### ACTION ITEM
Below are records. Copy every line with "button" in it.
===============
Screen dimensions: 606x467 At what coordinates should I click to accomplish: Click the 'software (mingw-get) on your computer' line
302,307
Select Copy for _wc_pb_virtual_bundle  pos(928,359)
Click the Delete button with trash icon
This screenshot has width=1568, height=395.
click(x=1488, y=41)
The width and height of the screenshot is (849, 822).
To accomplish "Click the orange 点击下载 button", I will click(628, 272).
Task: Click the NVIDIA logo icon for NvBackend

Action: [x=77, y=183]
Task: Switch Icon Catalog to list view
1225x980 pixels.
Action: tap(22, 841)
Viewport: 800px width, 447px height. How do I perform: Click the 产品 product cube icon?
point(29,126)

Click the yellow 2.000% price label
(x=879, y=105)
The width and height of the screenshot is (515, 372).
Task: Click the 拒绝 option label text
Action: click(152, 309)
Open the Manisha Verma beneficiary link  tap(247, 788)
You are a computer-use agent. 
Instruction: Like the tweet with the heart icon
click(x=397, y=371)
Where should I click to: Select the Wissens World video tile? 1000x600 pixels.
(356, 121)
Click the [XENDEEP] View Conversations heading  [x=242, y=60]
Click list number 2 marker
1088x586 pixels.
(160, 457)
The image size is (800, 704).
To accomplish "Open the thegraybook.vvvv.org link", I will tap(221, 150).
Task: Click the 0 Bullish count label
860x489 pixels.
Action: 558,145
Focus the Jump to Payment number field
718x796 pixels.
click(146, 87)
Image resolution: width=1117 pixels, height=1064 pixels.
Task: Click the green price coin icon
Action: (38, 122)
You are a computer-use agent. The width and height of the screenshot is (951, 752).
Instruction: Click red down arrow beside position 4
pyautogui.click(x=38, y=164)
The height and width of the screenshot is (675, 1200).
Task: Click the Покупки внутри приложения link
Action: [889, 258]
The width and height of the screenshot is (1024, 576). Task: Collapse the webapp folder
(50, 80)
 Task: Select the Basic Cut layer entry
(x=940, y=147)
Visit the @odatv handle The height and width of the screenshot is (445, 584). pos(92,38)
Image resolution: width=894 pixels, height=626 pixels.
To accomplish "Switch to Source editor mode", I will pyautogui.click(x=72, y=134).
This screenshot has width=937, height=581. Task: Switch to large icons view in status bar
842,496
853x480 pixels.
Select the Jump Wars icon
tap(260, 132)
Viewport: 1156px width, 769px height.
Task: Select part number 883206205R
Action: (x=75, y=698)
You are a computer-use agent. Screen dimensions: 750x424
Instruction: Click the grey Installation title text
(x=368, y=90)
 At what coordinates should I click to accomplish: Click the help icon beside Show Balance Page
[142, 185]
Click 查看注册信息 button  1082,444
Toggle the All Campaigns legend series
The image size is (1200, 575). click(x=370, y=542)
===============
### YOUR SOLUTION
Click the Delete button with trash icon
To accomplish "Click the orange 点击下载 button", I will click(628, 272).
Click 查看注册信息 button  1082,444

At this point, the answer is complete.